Development: EU policy is

Stefania Bianchi

BRUSSELS, Jul 1 (IPS) - The European Union development policy is ”inadequately geared” towards the United Nations Millennium Development Goals, according to a new report released Thursday.

Alliance2015, a partnership of six European development organisations says that although there has been a growing focus on the Millennium Development Goals (MDGs) within the European Union (EU) in recent years, there is a ”big gap between policy and implementation, between theory and reality, and between rhetoric and results.”

The report '2015-Watch: The EU's contribution to the Millennium Development Goals' says that the bloc is failing to pursue the MDGs ”in practice”, and is calling for the EU's development policy to be adapted to achieve the goals.

”The gap is due to an overall lack of orientation towards poverty eradication in all stages of the policy process,” the report says, adding that the EU ”performs poorly in all specific sectors for the MDGs.”

The goals agreed by heads of state in September 2000 aim to reduce poverty, improve access to basic services, bring disease under control and ensure universal primary education by 2015.

A review on the progress of the goals will be carried out for the first time next year. The European Commission, the EU executive, together with the bloc's member states is the biggest provider of development aid.

The report says that the EU's contribution so far to the goals has been ”somewhat meagre.” In 2002 the EU committed 0.33 percent of overseas development assistance (ODA) to basic education and 1.53 percent to basic health.

The report says that the performance on gender in terms of real commitment is alarming. In the same year, only 0.22 percent of ODA was committed specifically to gender, the third of the goals, and 1.3 percent to general environmental protection -- goal number seven.

The non-governmental organisations (NGOs) are urging the EU to agree a timetable to increase aid budgets beyond the 2006 commitments towards the long-promised goal to set 0.7 percent of gross national income (GNI) for aid.

Alliance2015 says transparency is also a problem. ”One of the biggest problems we have is finding out there where the money is spent and how its impact is evaluated,” Jaap Dijkstra, president of Alliance2015 said while presenting the report Thursday.

In the fight against HIV/AIDS, the report says that the EU results are ”slightly more encouraging”, with the EU's development policy achieving a ”more positive orientation” towards tackling the disease.

”A strong programme of action and targeted resources through the Global Fund have ensured a steady flow of resources towards the fight against HIV/AIDS, even if the EU effort might be considered insufficient, given the size of the global pandemic,” the report says.

The group says that one of the main challenges facing the bloc's development policy is the ”blurring” with security issues.

”We need to be clear about what poverty issues there are and clear about what instruments we need to tackle these issues,” said Paddy Macguinness from the Irish NGO Concern.

”We need to focus on poverty and not get it mixed up with security issues. We need to be faithful to the Millennium Development Goals,” he added.

In terms of funding, the group says that there needs to be ”new money” to achieve the goals and a reallocation of resources. It says that while police and army training in developing countries is important, the money should not be taken from development funds.

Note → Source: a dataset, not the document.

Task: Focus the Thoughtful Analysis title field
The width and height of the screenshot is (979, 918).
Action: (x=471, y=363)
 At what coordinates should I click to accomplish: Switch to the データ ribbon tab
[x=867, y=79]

”Our fear is that money is disappearing into woolly security areas. It is a battle between security and the Millennium Development Goals,” Macguinness said.

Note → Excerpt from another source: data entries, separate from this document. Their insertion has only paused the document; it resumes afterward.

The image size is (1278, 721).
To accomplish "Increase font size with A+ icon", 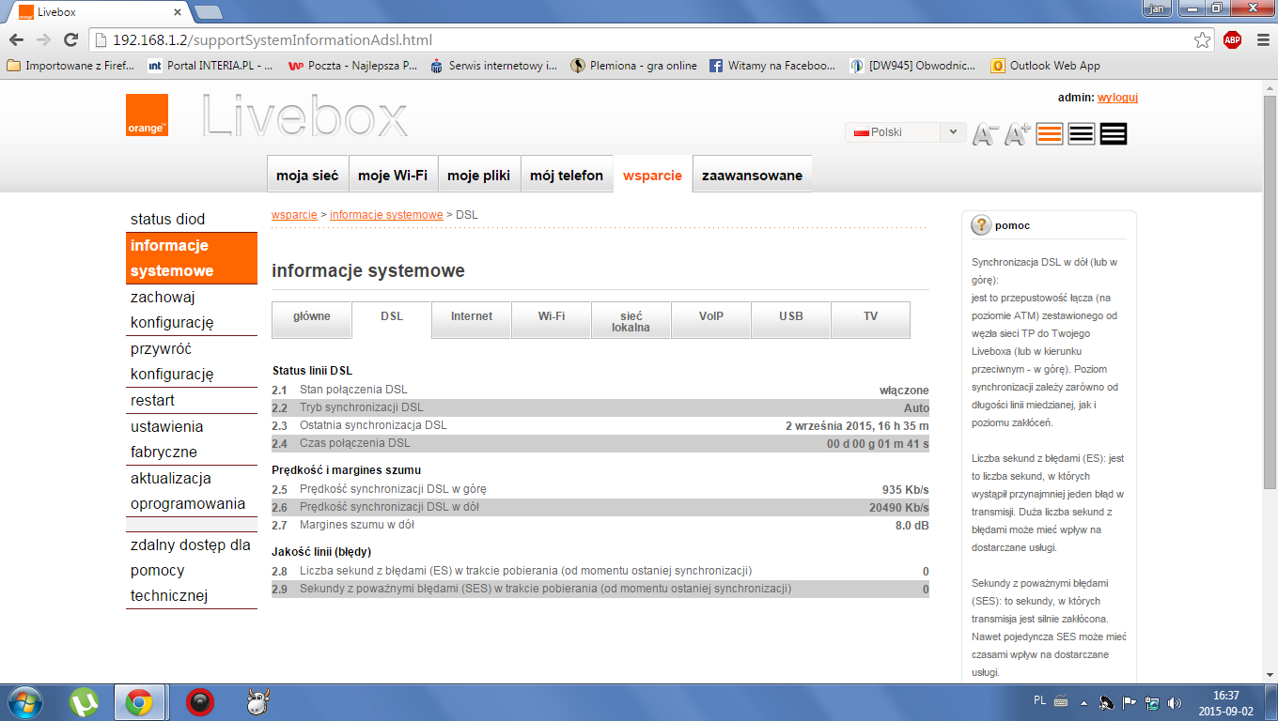I will (1017, 134).
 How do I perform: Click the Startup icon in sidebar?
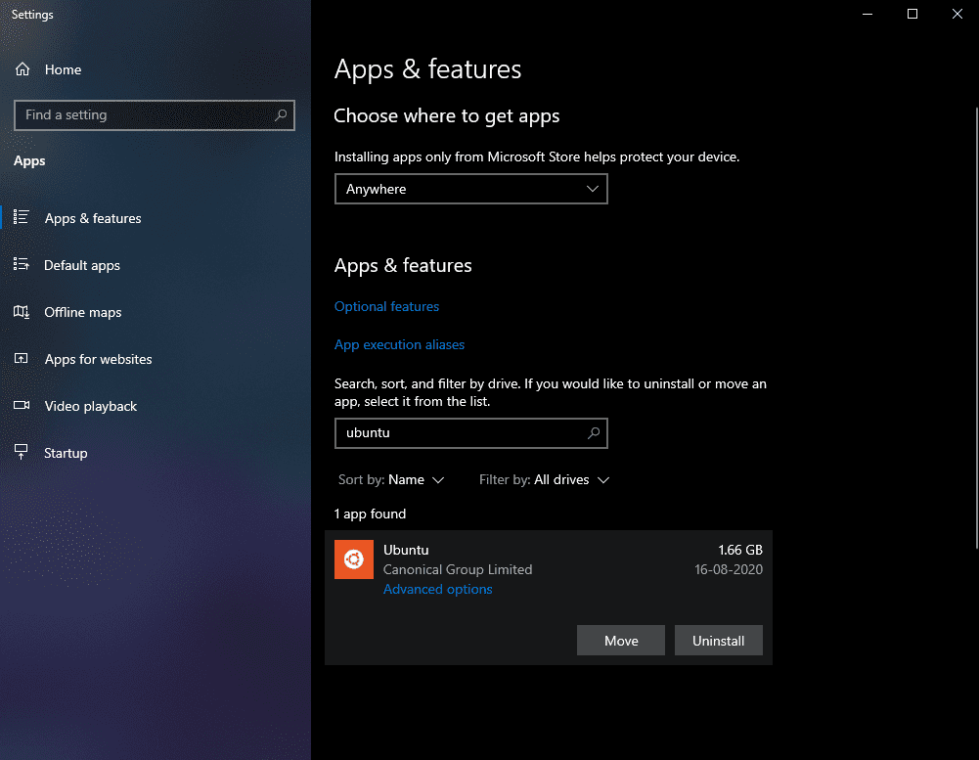pos(22,452)
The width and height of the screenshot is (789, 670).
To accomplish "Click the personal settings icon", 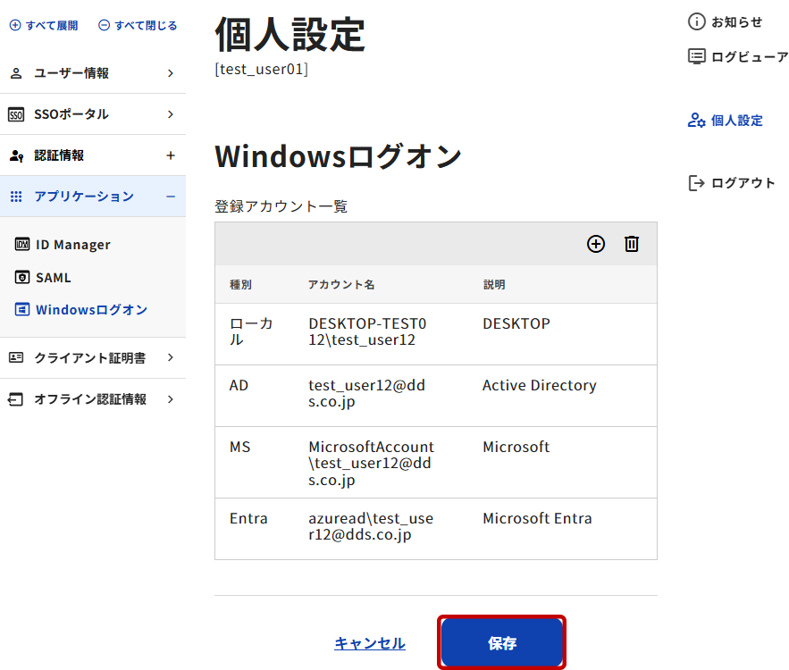I will (x=696, y=121).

”Since September 2001 politicians have a new agenda and they are shifting from one budget line to another. The development budget is vulnerable,” he added.

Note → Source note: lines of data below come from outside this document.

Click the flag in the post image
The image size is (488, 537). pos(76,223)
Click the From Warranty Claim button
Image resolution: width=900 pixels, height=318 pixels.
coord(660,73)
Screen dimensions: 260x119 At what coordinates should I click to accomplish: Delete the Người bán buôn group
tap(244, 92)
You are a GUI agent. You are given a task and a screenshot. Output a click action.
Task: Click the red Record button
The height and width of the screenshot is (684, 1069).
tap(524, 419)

In order to prevent such discrepancies Allaince2015 is calling for the EU's development policy to be revised to reflect the bloc's commitment to the MDGs and to make the eradication of poverty is its ”primary aim”.

It adds that there should be proper monitoring and evaluation of the EU's impact on the MDGs, ”with an increased frequency of country evaluations.”

Responding to the report, the European Commission said the suggestion that there is a blurring between security and development aid is unsubstantiated.

”There is nothing to suggest that the budgets are being blurred.

Without peace and security there can't be development,” Jean-Charles Ellermann-Kingombe, spokesman for development commissioner Poul Nielson told IPS.

”That's why we're pushing for the Peace Facility in Africa and it's with the approval of African countries. We stand 100 percent by this.”

The Commission adds that ODA figures presented in the NGOs report focus on one year only. ”If you look at the European Development Fund for 2003 to 2007, 1.3 billion euros (1.5 billion dollars) has been programmed for education and 1.7 billion (2 billion dollars) for budget support for developing countries,” Ellermann-Kingombe added.

For health, the Commission says the average annual budget for some 100 developing countries was 625 million euros (760 million dollars) a year between 1994 and 2001.